● Document excerpt:
Imagine for a moment you’re one of the poor, and you’re a Haitian. Hot, dusty climate where your meal for the day is the biggest challenge. Your dress is tattered and you have no shoes. Eating mud cookies to make your stomach thinks it’s full. Never really satisfying the hunger pains tho the cramps have long gone. Trying to console your young siblings because mama’s milk has dried up from malnutrition. School is not an option and you don’t know how to read and write. You don’t even have an understanding of what it’s like outside of Haiti, or how to survive. You, only out of ignorance, know how to break it down.
Then, the only thing that seemed secure, the land you live on, breaks apart. The shaking has toppled every structure in your city. Two families, eight of you lived on the second floor of a one room concrete hut. Now everything has crumbled, smashing everything in it’s way. It’s dark and you’re in pain. People are screaming, crying out for their families. You hear your little sister but you cannot get to her. Hours go past and some of the crying stops. The eerie silence frightens you more than your parched throat, the heavy concrete trapping your body, your pain. It’s dark and you’re afraid.

● Extracted data:

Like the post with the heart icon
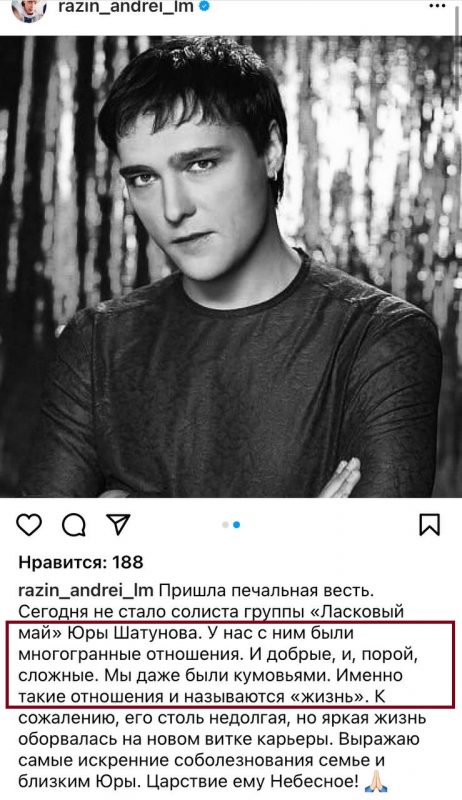Screen dimensions: 462x800 29,524
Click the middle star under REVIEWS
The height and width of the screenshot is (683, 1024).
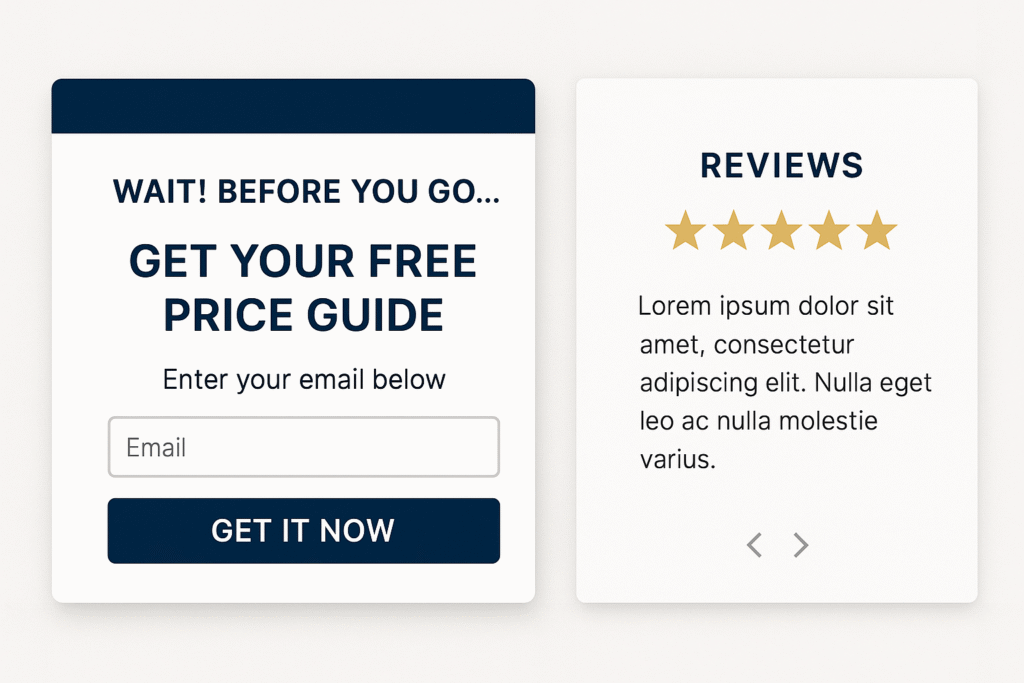tap(780, 230)
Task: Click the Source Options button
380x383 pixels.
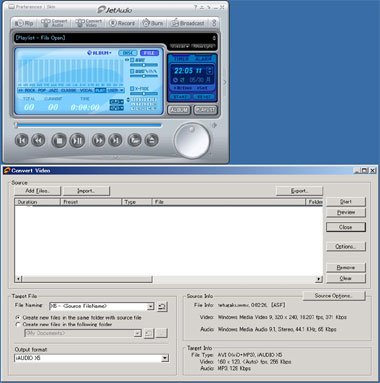Action: (334, 296)
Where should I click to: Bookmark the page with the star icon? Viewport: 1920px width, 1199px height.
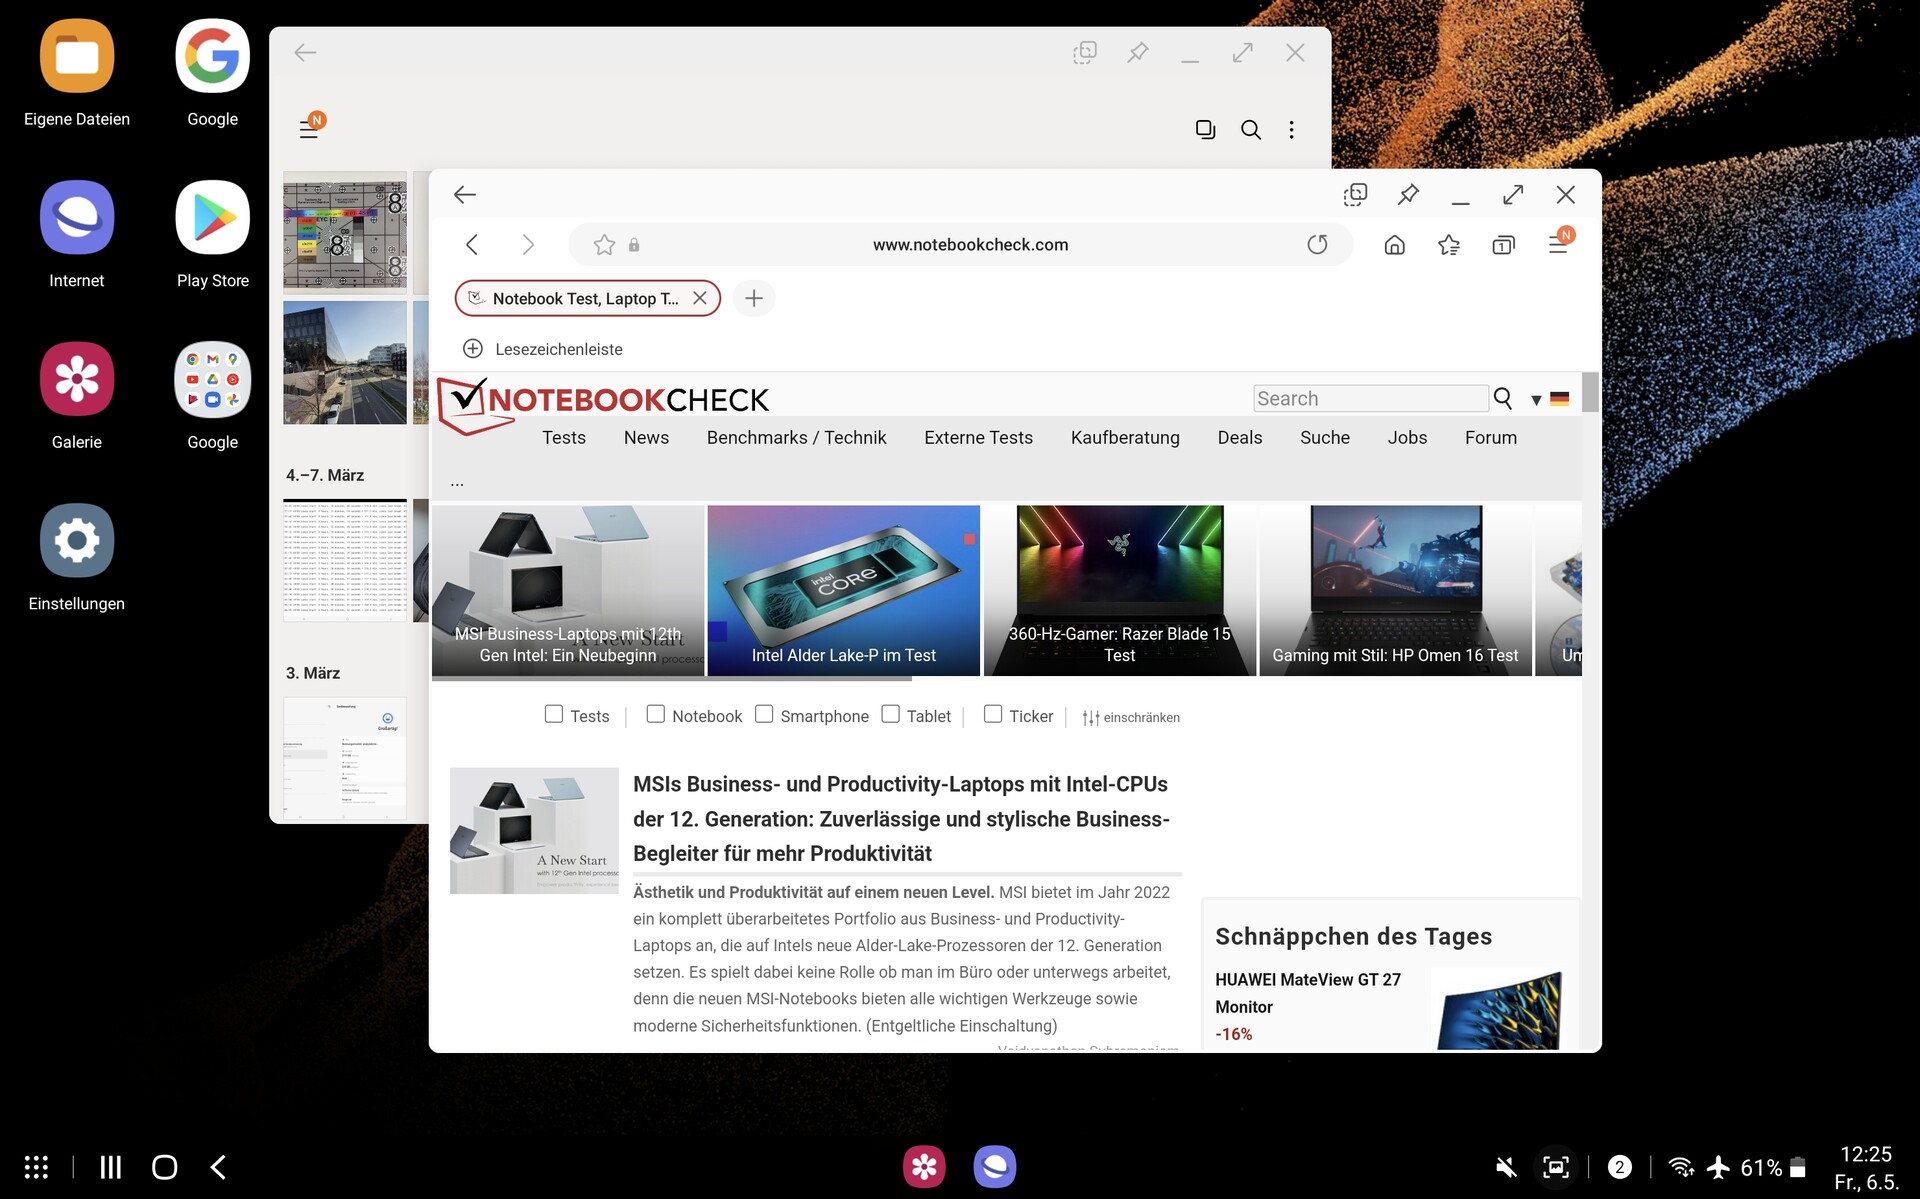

● What you will do: According to the passage about Haiti, how many people lived on the second floor of the one-room concrete hut? The data is separate from the passage about Haiti.

● Worked solution: Eight people from two families lived there.